The state is watching these 6 cities closely for financial fraud
The city of Maywood was low on cash and struggling to pay its $15-million debt. With its future looking bleak, state auditors decided to step in.
In January, the state started auditing the 1.2 square-mile town, finding that its “flawed governance and fiscal mismanagement” had prevented Maywood from recovering -- and made it susceptible to corruption.
In many ways, the struggling city in southeast Los Angeles County had its neighbor, Bell, to thank for the scrutiny. A city that Maywood had once counted on to bail it out of earlier financial troubles, Bell had become wrapped up in a major corruption scandal in 2010.
The Bell fiasco led the state to take a proactive look at local governments, from cities to municipal agencies, like it had not done before. Last year, the California state auditor launched a new program to crack down on fraud, waste and mismanagement — with six cities, including Maywood, identified as being vulnerable.
“It’s very important to get a jump on financial stress indicators before they become severe,” said Kinney Poynter, executive director of the National Assn. of State Auditors, Comptrollers and Treasurers. “You don’t want situations like you had in Bell, where there was extremely large salaries or large cases of fraud because it destroys the confidence in government.”
The corruption scandal in Bell, which led to the conviction of seven city officials, had sweeping implications for governments in California. Scrutiny by state agencies increased for some cities, and legislators created bills to pump up accountability and transparency, and to curtail political malfeasance. It inspired a 2011 bill aimed at preventing a similar scandal.
The Assembly bill — AB187 — was signed into law that year, leading to the creation of the “high-risk local government audit program” and expanded the auditor’s powers to investigate local agencies heading down the wrong fiscal path.

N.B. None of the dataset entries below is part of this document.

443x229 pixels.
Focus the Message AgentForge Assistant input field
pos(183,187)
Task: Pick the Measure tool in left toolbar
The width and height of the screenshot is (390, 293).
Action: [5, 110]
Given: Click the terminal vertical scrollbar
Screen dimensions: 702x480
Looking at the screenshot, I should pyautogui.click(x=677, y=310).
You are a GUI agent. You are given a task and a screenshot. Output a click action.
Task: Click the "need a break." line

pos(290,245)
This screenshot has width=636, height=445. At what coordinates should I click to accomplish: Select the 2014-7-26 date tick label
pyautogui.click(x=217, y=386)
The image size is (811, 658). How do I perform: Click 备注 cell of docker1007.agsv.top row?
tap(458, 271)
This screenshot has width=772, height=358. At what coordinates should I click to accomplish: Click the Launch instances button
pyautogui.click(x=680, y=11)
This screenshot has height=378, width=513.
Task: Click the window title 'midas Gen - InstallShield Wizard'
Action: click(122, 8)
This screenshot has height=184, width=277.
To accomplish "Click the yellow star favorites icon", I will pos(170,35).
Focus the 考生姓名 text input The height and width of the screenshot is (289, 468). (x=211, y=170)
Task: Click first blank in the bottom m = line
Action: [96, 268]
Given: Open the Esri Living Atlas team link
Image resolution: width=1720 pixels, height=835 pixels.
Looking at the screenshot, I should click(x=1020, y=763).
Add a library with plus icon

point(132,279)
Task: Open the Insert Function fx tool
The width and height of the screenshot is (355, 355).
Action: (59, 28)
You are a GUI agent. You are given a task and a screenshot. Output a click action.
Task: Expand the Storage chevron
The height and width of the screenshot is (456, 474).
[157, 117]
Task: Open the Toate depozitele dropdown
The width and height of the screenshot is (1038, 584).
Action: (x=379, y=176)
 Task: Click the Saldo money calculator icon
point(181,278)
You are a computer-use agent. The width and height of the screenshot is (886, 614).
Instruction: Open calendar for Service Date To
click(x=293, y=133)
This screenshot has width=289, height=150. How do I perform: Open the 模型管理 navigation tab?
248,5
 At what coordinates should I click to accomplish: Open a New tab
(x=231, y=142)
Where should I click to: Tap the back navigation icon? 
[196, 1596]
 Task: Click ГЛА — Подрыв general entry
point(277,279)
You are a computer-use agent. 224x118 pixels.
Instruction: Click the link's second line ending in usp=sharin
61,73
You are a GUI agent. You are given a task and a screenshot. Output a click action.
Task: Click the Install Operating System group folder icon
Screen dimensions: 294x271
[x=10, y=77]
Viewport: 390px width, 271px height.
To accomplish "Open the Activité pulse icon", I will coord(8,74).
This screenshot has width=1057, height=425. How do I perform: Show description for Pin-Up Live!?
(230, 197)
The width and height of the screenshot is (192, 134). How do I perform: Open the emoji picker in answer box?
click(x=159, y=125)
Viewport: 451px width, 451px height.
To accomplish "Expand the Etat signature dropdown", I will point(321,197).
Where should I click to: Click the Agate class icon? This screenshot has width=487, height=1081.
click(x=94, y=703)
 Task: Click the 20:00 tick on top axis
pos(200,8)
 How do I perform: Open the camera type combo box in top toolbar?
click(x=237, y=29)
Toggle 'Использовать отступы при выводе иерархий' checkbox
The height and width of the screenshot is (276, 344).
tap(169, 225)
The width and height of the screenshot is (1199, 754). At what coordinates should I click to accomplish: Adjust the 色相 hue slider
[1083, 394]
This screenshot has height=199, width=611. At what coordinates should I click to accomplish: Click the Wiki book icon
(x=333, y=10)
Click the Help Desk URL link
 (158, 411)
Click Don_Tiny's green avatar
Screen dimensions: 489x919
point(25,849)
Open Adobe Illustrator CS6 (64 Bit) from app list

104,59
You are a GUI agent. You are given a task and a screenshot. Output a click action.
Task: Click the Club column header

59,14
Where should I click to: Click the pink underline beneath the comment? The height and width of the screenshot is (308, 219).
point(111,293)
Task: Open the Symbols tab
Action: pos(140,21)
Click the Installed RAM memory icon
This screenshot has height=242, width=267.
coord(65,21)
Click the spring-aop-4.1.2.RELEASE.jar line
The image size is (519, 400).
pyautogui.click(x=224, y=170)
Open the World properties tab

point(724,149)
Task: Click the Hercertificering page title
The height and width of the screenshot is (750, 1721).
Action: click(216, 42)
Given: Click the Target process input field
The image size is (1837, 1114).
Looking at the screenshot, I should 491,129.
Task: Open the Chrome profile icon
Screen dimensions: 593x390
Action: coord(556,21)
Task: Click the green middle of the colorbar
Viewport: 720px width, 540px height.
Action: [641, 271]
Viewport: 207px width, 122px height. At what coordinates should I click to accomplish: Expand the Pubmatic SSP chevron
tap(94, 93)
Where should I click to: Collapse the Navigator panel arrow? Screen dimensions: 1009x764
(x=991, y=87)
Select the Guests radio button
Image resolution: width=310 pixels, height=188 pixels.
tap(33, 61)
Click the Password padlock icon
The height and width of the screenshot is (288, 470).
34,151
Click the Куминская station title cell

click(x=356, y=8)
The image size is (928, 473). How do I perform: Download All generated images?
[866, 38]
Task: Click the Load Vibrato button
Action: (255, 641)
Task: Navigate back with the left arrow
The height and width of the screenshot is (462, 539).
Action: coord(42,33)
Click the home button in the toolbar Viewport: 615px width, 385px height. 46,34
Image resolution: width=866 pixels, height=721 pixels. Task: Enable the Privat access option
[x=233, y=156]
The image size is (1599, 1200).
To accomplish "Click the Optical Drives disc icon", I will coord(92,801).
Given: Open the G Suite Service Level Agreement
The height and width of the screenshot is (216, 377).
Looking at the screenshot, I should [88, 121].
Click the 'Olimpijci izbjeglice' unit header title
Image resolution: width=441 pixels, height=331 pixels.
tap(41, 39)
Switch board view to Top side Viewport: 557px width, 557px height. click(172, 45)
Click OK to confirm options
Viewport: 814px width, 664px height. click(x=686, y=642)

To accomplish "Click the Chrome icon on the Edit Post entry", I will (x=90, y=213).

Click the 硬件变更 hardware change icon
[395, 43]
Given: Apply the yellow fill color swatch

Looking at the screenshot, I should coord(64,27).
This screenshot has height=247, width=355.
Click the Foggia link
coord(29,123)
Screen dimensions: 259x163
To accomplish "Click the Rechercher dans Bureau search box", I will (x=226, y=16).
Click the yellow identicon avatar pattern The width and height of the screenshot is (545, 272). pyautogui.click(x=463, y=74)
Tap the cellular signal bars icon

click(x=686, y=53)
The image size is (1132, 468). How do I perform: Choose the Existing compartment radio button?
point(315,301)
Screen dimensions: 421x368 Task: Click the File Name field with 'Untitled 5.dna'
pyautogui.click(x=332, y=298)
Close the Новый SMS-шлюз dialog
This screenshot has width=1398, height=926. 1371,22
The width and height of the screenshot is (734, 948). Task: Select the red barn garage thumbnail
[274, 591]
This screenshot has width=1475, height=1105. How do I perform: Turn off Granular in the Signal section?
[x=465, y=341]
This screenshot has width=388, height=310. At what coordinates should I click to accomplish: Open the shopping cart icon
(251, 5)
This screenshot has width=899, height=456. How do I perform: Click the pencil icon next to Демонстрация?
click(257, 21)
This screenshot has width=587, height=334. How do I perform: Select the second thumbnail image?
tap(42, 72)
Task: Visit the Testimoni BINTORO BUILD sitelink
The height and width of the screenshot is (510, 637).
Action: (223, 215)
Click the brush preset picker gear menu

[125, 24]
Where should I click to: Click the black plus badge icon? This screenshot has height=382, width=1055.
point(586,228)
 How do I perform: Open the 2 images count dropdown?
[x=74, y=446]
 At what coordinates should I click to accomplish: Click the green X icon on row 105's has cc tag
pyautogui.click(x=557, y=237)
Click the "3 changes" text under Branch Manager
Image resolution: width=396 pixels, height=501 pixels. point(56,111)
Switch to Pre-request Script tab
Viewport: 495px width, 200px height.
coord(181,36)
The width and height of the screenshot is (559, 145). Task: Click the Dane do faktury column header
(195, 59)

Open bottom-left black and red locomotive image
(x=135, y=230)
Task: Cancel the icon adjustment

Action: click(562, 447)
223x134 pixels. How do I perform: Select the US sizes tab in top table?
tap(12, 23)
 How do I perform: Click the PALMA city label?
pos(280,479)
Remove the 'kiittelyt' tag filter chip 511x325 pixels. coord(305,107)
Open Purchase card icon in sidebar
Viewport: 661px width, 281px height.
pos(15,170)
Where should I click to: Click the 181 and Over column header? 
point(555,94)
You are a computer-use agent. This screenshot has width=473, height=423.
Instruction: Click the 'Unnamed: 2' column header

The state auditor already had an existing program to identify agencies at high risk of fraud or waste, but that law was limited to state functions. The auditor could investigate local agencies only if directed to do so by an audit committee.
“We wanted to give proper authority to the auditor to review these local governments and ensure that the Bell situation would not happened again,” said state Sen. Ricardo Lara (D-Bell Gardens), who had pushed for the measure. “Now we have a third-party entity that can look at and prevent other local governments from falling into corruption.”
Lara said corruption and mismanagement not only undermines the public’s trust but that of state and federal agencies that might balk at providing resources to cities with serious problems.
“At the end of the day, it’s our constituents and communities that suffer,” he said.
The cities being monitored by state auditors are Chico, Richmond, Ridgecrest, Monrovia, Hemet and Maywood.
Margarita Fernandez, spokeswoman for the state auditor, said the cities were identified after auditors looked over public records such as budgets and previous audits.
She said auditors looked for “key financial indicators” such as a city’s ability to respond to financial emergencies, pay short-term debts and meet its pension obligations. They also looked at their revenue growth and projected fiscal outlook.
Most of the six cities were ranked poorly in some or all of the categories. But it was Maywood and Hemet that required audits after they failed to address issues raised by the state auditor.
Lara said he wasn’t surprised when the state auditor came to the committee to ask that Maywood be audited, given its relationship with the city of Bell before it spiraled into scandal. The senator said he encouraged the auditor, Elaine Howell, to move forward with an audit of Maywood.
Six years ago, Maywood was on the edge of bankruptcy and had lost its insurance coverage, forcing it to disband its Police Department and lay off its entire City Hall staff.
Maywood contracted policing services with the Los Angeles County Sheriff’s Department and hired Bell to help manage some of the town’s city functions. The relationship came to a sudden halt when Bell became entangled in a scandal revolving around over-the-top salaries for council members and city administrators.
Though the brunt of criminal and other attention fell on Bell, auditors said Maywood never really bounced back from the problems that had led it to seek its neighbor’s help. The audit said Maywood’s leaders made a series of questionable decisions that worsened the situation.
Reuben Martinez, acting city administrator for Maywood, said he welcomed the scrutiny and agreed with several of the state’s findings.
Martinez said that the city has been working to create a plan to pay off its massive debt, as well as to increase Maywood’s revenue.
“I see it as we’re getting the help we need and it’s important,” Martinez said of the audit.
“There’s this concept that cities run on their own, but it’s not true,” he said. “If you’re not watching and paying attention to it, it will get away from you.”